I wrote about this troubling media trend yesterday and pointed out that after looking at a mountain of news coverage from last week when the “Obama's Katrina” was born, that I could not find a single disaster or emergency response expert who made the Katrina connection. I couldn't even find Republican members of Congress making that charge against the White House.
Instead, it was Beltway journalists who connected the imaginary dots. And it's journalists this week who are still trying to keep the smear campaign alive.
Note how Politico dealt with the topic [emphasis added]:
So there was a “little bit of panic,” according to one administration official, when White House aides sensed the oil spill narrative getting away from them last week. The White House was particularly alarmed by the rash of stories comparing the Obama administration's initial response with President George W. Bush's sluggish response in the wake of Hurricane Katrina in 2005.
See, “Obama's Katrina” has now been established as fact. Meaning, Politico noted a “rash of stories” made the unflattering comparison between the response to the oil spill and the one to Katrina. But again, nowhere in those “rash of stories,” did journalists ever actually find anyone who was making direct comparison.
Instead, journalists pointed to faceless (imaginary?) “critics” and “some people,” and then just kept repeating the talking point. And now, five days later, journalists refer to the comparison as an established fact, even though the only people originally making the claim were journalists. (Later followed by partisan AM talkers and the Opposition Party at Fox News.)

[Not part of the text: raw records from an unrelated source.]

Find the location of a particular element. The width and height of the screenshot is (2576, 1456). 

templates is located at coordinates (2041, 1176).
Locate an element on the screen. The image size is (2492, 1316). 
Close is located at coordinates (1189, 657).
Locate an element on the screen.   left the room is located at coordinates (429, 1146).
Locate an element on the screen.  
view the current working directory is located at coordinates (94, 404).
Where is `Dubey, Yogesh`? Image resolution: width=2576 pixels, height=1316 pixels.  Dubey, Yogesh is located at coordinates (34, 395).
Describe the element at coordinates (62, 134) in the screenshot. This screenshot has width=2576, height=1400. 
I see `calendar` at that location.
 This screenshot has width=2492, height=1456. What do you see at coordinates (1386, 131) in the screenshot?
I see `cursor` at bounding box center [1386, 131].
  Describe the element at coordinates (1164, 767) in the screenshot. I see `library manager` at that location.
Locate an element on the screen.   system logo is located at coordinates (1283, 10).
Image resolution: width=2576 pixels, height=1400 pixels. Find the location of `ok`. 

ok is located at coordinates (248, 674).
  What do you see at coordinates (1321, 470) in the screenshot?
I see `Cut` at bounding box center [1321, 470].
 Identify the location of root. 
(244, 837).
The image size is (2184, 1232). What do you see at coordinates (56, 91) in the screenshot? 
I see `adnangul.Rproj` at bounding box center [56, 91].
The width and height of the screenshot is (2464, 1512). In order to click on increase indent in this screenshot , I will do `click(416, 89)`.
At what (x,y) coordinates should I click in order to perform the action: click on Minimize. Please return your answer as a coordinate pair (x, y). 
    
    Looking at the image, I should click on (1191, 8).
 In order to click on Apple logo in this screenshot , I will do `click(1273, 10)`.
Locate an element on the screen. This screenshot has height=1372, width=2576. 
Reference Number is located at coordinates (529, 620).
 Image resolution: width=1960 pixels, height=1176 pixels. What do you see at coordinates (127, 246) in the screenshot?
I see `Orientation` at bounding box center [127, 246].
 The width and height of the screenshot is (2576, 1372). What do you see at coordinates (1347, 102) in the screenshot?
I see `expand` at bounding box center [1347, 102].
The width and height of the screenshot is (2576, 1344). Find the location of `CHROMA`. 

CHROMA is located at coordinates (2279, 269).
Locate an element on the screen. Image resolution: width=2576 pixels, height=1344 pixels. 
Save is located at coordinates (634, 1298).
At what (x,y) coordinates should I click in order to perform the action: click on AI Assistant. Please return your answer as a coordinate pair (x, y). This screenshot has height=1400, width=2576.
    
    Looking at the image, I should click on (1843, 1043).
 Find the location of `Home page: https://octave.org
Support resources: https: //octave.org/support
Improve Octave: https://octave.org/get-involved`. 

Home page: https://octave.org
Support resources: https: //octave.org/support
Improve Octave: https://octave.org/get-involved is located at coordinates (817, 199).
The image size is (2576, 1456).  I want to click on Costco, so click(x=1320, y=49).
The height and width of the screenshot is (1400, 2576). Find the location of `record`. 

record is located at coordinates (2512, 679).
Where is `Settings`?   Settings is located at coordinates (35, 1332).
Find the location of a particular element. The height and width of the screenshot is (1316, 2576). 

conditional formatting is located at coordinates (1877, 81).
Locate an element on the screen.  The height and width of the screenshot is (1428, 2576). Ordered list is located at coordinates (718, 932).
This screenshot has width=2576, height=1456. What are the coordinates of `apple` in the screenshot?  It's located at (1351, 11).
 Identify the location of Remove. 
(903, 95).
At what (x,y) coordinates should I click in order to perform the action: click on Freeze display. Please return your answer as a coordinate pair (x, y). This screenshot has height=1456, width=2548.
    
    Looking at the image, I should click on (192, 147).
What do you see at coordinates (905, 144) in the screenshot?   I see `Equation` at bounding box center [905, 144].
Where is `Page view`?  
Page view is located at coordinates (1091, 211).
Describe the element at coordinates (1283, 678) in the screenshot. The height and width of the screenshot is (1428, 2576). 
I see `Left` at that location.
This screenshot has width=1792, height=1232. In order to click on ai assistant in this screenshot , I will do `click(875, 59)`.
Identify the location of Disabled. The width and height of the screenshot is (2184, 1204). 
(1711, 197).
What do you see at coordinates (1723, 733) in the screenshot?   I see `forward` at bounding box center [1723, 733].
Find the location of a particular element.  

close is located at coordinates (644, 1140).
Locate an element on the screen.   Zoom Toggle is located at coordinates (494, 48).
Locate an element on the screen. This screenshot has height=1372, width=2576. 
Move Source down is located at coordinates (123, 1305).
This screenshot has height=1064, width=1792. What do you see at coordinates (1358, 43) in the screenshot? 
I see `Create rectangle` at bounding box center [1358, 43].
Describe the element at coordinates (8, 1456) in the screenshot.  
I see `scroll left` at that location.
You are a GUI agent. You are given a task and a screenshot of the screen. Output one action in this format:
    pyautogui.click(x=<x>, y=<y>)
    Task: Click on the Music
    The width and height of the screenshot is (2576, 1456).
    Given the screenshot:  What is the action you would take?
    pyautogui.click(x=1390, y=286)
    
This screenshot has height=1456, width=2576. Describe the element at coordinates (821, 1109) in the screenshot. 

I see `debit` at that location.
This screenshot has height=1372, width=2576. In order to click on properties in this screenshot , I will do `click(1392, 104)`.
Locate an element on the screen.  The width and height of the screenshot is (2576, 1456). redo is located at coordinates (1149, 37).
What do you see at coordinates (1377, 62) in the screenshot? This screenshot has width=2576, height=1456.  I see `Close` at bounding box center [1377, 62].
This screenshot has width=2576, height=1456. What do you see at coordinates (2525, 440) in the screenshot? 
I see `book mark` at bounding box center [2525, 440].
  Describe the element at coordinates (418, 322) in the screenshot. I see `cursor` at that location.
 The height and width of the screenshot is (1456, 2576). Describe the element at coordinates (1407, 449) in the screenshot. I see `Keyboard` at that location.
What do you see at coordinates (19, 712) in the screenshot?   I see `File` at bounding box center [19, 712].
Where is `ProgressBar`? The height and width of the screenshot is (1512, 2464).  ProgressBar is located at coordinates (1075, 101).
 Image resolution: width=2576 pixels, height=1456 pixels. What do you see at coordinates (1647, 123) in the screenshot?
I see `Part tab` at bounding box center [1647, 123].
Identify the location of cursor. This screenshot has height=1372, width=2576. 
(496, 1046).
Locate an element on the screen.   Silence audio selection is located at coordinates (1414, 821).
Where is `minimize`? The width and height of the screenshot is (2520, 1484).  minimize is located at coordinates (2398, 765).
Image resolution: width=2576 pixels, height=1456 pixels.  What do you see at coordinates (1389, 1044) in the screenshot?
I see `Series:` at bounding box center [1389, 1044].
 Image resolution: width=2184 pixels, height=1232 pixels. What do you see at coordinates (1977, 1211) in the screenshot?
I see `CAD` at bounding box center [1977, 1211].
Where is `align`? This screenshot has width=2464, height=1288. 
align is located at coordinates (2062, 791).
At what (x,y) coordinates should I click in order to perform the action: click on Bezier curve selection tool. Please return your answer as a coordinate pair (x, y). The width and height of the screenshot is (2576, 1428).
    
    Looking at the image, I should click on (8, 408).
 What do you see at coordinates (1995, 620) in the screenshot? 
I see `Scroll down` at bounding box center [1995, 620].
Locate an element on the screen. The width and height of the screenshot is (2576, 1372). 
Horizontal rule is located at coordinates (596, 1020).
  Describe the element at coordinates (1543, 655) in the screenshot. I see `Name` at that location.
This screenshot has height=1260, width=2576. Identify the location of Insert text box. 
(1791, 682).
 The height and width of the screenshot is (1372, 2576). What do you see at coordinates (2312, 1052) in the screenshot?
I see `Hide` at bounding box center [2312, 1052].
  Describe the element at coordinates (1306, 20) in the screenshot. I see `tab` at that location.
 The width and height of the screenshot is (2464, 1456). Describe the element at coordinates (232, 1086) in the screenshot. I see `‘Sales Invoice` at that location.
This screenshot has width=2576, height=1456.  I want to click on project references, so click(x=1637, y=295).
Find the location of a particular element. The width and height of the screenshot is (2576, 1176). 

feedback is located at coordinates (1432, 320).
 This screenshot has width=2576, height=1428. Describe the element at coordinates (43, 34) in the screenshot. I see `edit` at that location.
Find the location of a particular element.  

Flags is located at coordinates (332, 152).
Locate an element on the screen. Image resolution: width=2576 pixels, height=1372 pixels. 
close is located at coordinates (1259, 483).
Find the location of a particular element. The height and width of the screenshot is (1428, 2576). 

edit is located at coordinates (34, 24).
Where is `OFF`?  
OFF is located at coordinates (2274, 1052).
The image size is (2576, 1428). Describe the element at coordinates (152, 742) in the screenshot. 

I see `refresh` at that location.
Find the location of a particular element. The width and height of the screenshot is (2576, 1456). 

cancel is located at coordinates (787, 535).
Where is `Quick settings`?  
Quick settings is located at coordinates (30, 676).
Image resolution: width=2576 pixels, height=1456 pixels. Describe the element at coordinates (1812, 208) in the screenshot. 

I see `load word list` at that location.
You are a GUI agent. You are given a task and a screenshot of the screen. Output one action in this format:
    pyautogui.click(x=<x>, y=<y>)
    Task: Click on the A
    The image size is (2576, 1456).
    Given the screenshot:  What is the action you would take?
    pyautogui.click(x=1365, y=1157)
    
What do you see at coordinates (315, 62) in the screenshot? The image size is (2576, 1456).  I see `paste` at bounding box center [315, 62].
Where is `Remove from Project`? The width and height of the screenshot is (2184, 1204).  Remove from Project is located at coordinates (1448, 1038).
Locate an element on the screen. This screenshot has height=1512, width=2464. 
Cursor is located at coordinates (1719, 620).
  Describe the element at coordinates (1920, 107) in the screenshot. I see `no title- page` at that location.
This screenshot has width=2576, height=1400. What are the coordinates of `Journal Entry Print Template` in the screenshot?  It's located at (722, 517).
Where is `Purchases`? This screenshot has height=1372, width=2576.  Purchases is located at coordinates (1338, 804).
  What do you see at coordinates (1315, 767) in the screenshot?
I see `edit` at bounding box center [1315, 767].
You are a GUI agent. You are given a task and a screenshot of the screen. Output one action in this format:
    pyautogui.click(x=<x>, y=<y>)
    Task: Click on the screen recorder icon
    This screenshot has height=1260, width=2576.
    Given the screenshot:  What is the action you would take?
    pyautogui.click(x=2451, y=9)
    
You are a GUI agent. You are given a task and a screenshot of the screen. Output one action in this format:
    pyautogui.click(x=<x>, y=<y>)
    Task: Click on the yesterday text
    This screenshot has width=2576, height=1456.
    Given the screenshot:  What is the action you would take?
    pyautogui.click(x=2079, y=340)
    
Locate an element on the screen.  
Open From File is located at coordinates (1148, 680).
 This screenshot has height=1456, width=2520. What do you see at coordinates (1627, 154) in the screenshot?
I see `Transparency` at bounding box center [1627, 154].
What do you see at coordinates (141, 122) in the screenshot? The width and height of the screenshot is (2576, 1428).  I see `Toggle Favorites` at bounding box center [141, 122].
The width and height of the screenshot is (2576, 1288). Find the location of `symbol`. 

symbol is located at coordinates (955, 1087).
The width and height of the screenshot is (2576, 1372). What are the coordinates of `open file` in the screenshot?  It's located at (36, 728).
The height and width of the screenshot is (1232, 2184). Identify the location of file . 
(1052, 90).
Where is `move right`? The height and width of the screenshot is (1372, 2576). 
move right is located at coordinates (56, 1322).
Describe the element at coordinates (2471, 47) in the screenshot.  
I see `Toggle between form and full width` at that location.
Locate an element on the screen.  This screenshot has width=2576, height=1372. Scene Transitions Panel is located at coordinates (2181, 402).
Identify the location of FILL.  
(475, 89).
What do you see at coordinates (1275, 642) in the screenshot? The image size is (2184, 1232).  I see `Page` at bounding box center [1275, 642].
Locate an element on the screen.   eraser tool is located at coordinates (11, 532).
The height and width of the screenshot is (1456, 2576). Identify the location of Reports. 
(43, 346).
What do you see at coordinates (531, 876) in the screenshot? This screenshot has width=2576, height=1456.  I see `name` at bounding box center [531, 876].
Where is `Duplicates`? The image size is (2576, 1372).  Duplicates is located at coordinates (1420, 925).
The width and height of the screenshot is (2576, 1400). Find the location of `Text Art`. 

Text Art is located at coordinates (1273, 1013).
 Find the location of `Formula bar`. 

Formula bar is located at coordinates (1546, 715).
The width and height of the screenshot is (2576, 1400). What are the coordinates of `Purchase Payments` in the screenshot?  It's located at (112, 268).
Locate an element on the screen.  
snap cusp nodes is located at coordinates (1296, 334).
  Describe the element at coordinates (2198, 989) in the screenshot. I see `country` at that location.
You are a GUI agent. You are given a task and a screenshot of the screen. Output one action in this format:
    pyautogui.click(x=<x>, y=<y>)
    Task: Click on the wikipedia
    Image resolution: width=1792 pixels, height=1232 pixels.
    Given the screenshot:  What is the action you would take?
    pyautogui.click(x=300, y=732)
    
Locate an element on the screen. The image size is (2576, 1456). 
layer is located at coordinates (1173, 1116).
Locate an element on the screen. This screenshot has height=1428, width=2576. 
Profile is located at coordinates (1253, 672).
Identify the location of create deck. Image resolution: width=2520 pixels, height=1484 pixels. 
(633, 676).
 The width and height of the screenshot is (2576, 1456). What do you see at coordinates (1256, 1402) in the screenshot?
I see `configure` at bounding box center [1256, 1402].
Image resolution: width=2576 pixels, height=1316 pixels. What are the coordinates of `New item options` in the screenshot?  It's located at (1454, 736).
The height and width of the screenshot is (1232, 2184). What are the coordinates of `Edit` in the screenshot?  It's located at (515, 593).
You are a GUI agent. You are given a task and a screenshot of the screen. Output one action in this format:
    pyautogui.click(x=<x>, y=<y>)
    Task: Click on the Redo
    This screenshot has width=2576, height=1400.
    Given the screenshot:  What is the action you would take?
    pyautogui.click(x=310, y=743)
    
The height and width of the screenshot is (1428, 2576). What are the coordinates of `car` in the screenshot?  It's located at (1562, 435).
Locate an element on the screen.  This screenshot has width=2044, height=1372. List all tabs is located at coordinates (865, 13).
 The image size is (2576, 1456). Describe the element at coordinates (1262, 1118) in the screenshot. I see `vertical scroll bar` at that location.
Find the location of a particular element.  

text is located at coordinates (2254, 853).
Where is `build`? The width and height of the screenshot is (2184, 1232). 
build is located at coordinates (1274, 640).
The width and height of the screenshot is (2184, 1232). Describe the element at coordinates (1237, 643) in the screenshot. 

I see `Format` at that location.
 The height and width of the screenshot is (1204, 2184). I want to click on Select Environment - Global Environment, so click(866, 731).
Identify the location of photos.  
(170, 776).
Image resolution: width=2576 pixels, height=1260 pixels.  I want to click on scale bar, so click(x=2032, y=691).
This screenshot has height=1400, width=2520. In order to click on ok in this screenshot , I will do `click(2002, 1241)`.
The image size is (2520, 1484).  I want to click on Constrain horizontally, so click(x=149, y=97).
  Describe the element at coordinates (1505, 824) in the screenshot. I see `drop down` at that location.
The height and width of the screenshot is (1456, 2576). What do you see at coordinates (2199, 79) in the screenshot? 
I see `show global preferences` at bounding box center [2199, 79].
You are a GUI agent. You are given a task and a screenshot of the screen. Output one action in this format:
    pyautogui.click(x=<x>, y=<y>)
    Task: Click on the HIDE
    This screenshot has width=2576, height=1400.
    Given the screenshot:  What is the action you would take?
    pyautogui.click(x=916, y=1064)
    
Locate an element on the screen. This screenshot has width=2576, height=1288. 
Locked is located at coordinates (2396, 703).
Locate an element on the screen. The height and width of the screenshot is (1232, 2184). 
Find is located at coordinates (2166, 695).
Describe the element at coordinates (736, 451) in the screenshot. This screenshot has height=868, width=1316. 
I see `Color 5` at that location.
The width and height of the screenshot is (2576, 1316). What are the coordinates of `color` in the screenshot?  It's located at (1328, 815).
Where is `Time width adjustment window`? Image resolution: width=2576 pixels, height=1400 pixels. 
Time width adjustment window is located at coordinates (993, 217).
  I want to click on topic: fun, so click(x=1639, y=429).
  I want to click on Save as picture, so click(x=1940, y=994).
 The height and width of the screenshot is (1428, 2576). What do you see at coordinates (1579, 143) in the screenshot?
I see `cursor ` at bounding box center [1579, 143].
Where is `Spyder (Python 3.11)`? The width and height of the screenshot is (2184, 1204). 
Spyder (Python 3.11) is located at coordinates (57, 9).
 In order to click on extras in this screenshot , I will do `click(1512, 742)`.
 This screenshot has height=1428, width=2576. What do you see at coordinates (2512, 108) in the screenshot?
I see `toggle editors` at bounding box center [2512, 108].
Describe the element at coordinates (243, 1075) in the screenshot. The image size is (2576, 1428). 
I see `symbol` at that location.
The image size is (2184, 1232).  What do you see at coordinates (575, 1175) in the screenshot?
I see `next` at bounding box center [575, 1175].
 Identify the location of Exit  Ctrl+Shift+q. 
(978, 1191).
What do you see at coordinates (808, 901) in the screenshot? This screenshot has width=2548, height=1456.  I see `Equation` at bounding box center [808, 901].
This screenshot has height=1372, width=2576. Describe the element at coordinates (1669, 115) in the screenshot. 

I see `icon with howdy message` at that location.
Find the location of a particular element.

Worse, look at Politico's lede:
The ferocious oil leak in the Gulf of Mexico is threatening President Barack Obama's reputation for competence, just as surely as it endangers the Gulf ecosystem.
That's just pure conjecture. Politico couldn't-- and didn't-- point to any evidence that Obama's reputation for competence was endangered by the oil spill. So now, not only did journalists invent the “Obama's Katrina” attack based on no evidence, they're claiming, also without any evidence, that the phony charge (that they concocted) is taking a toll.
Welcome to the “Obama's Katrina” mouse of mirrors. Or, who needs the RNC research department when you've got the Beltway press corps?